[start TEXT SEGMENT]

Time Limit: 1 Second      Memory Limit: 65536 KB

BaoBao is taking a walk in the interval $[0, n]$ on the number axis, but he is not free to move, as at every point $(i - 0.5)$ for all $i \in [1, n]$, where $i$ is an integer, stands a traffic light of type $t_i$ ($t_i \in \{0, 1\}$).

BaoBao decides to begin his walk from point $p$ and end his walk at point $q$ (both $p$ and $q$ are integers, and $p < q$). During each unit of time, the following events will happen in order:

1. Let's say BaoBao is currently at point $x$, he will then check the traffic light at point $(x + 0.5)$. If the traffic light is green, BaoBao will move to point $(x + 1)$; If the traffic light is red, BaoBao will remain at point $x$.

2. All the traffic lights change their colors. If a traffic light is currently red, it will change to green; If a traffic light is currently green, it will change to red.

A traffic light of type 0 is initially red, and a traffic light of type 1 is initially green.

Denote $t(p, q)$ as the total units of time BaoBao needs to move from point $p$ to point $q$. For some reason, BaoBao wants you to help him calculate $$\sum_{p=0}^{n-1}\sum_{q=p+1}^n t(p, q)$$ where both $p$ and $q$ are integers. Can you help him?

[end TEXT SEGMENT]
[start INFORMATION GIVEN]

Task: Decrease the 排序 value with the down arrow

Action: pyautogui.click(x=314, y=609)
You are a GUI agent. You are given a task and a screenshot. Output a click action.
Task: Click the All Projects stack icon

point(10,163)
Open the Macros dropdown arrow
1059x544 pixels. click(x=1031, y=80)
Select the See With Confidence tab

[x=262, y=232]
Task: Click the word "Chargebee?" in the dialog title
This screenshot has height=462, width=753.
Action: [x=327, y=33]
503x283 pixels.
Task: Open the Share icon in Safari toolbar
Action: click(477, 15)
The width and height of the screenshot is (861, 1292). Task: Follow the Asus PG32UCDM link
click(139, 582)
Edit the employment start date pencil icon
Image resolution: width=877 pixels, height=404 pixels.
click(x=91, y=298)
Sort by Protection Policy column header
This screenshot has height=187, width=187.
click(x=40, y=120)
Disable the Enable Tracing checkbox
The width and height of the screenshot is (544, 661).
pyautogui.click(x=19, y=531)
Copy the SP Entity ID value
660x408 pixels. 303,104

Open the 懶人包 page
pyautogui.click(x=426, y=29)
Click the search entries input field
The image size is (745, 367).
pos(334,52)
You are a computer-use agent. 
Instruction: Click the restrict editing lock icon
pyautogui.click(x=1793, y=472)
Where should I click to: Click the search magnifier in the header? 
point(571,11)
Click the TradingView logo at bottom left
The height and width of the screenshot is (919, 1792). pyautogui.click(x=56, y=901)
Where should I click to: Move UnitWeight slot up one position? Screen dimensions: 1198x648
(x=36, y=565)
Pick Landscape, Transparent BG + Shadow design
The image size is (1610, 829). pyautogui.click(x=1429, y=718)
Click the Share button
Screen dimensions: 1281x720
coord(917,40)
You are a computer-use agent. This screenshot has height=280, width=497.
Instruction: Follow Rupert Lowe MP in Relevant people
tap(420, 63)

[end INFORMATION GIVEN]

*INSTRUCTIONS TO FOLLOW*:
Write the next part of the problem statement about BaoBao's walk past the traffic lights, starting right after its final sentence.

*TASK ANSWER*:
#### Input

There are multiple test cases. The first line of the input contains an integer $T$, indicating the number of test cases. For each test case:

The first and only line contains a string $s$ ($1 \le |s| \le 10^5$, $|s| = n$, $s_i \in \{\text{'0'}, \text{'1'}\}$ for all $1 \le i \le |s|$), indicating the types of the traffic lights. If $s_i = \text{'0'}$, the traffic light at point $(i - 0.5)$ is of type 0 and is initially red; If $s_i = \text{'1'}$, the traffic light at point $(i - 0.5)$ is of type 1 and is initially green.

It's guaranteed that the sum of $|s|$ of all test cases will not exceed $10^6$.

#### Output

For each test case output one line containing one integer, indicating the answer.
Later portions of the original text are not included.